Susie went to the window and looked out at the clear star-lighted sky.
"Uncle," she said, "the stars all look alike to me, only some are little
and some are big. How can people know them by their names?"
"Just as anything else is known, dear," replied Uncle Robert, "by close
and careful study."
"I wish we could study the stars," said Frank.
"We will some time," replied Uncle Robert. "Come out on the piazza now,
and I will show you the north star. That will be a good beginning."
CHAPTER VII.
THE BAROMETER.
One day when it was Donald's turn to go for the mail he found among
Uncle Robert's letters a small paper. On the wrapper he read "United
States Weather Report."
It had come. There was already quite a line of figures in each of their
notebooks. Now they could see what this other record was like. As he
left the post office he stopped to look at the old thermometer beside
the door. Then he mounted Nell and rode down the village street and out
into the pleasant country road.
Uncle Robert was waiting for him on the porch, and as Donald rode away
to the barn, after giving him the mail, he heard him say:
"Here, Frank, is the Weather Report.

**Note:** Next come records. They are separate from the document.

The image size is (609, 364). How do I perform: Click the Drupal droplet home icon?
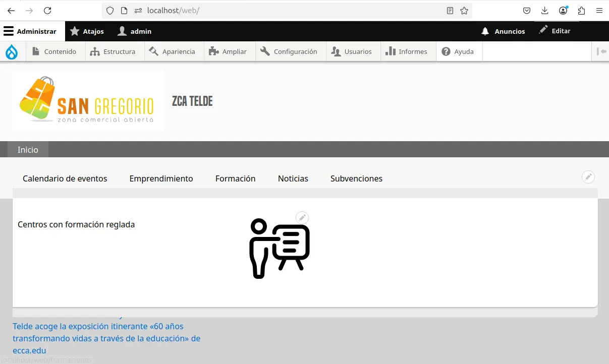coord(11,51)
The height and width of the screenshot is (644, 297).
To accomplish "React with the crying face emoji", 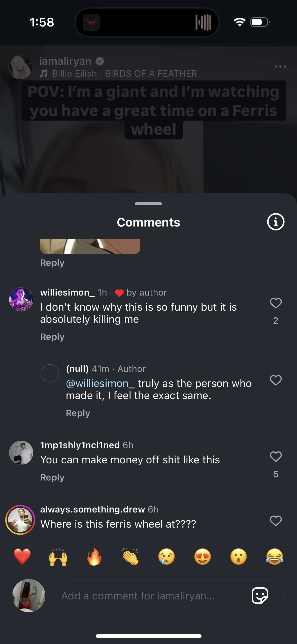I will (166, 556).
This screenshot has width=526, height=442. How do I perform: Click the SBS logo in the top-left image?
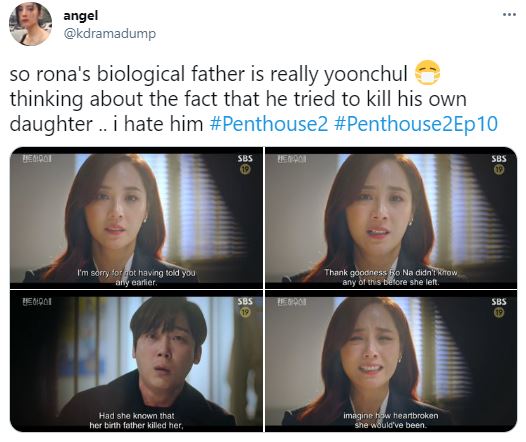pyautogui.click(x=245, y=158)
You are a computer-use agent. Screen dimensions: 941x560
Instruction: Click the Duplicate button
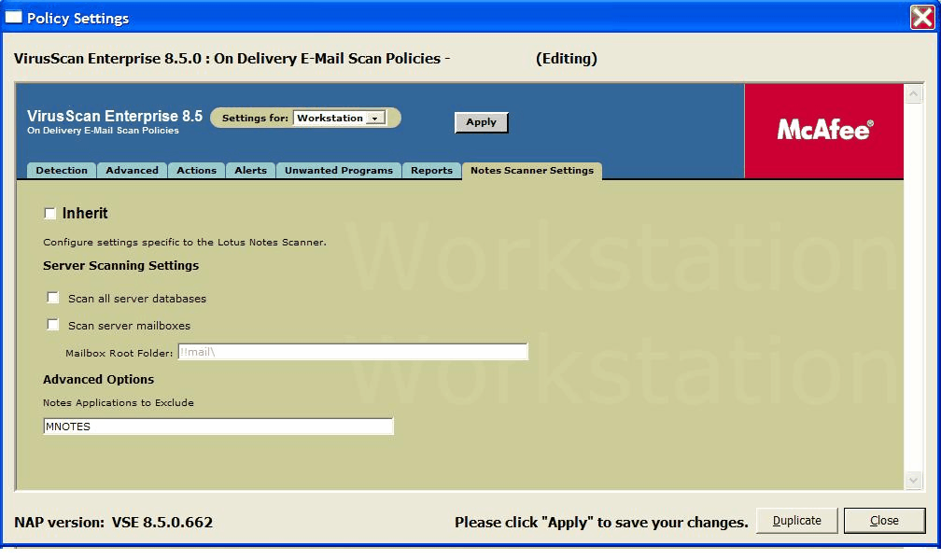[796, 521]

Open it and look at it while I read
my letters."
Donald took off the saddle and gave the horse her supper. Then he
hurried back to see what Frank had found on the inside of the
important-looking wrapper. It proved to be a map with queer, crooked
lines all over it, but it did not look at all interesting.
"Here it says temperature," said Frank, pointing to a list of figures in
the corner. "Perhaps this is what we want."

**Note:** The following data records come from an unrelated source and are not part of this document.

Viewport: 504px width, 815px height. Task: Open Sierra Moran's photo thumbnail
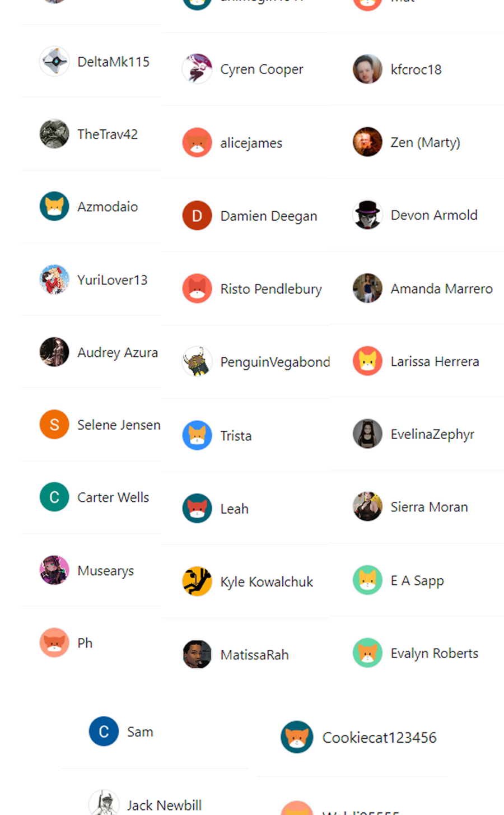click(x=367, y=506)
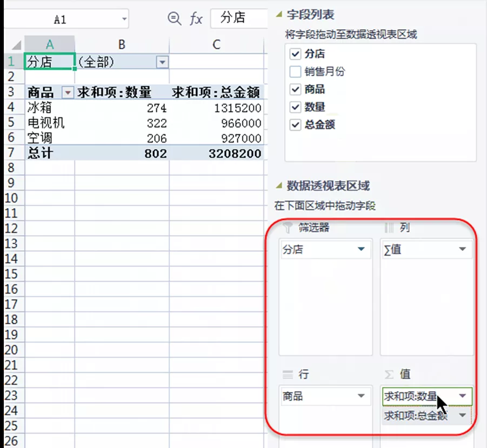Screen dimensions: 487x448
Task: Collapse the 字段列表 section triangle
Action: coord(279,14)
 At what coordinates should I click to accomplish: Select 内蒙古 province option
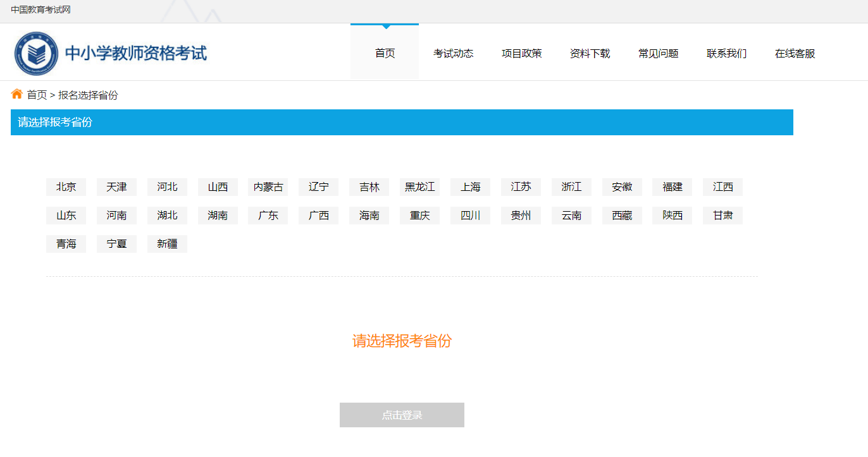point(268,187)
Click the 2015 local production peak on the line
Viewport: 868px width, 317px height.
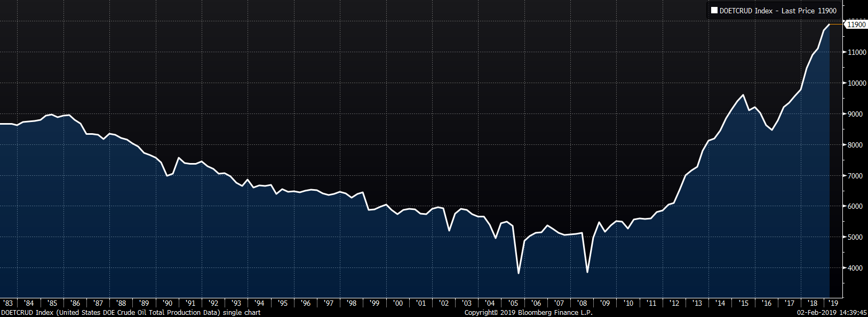tap(744, 95)
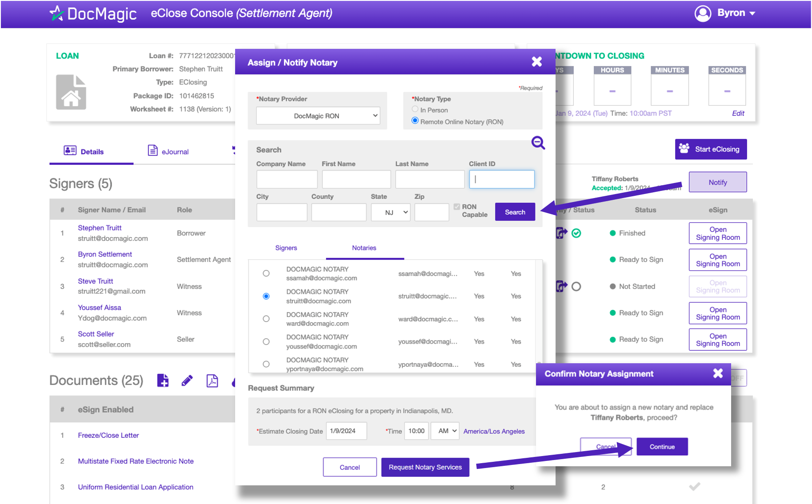Click the add document icon beside Documents
The width and height of the screenshot is (812, 504).
click(x=163, y=381)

"I don't see any numbers there like mine," said Donald, taking his
notebook from his pocket.
"Let me help you," said Uncle Robert, laying aside his letters and
coming to where they sat on the steps.
They made room for him, and, as he took the map, he explained:
"This, you see, is a map of the United States. These dotted lines tell
about the temperature. For instance, look at this one which is marked
fifty degrees. At every place in the country that is touched by this
line on the map the thermometer stood at fifty degrees at the time the
map was made."
[Illustration: United States weather map.]
"See," said Susie, "how crooked the line is. Why isn't it straight,
uncle?"
"Because," was the reply, "as I told you, it goes wherever the
temperature was fifty degrees. You remember, the first day we had our
thermometer, we found that there are many things which affect the
temperature. At some places along this line there are prairies, at
others forests, at others lakes, and here," pointing to the map, "there
are high mountains. All of these things affect the temperature, and that,
of course, changes the direction of the line."
"You say Chicago is the nearest station to us, uncle," said Frank,
looking down the temperature column. "My record for that day is not so
very different from the one given here for Chicago."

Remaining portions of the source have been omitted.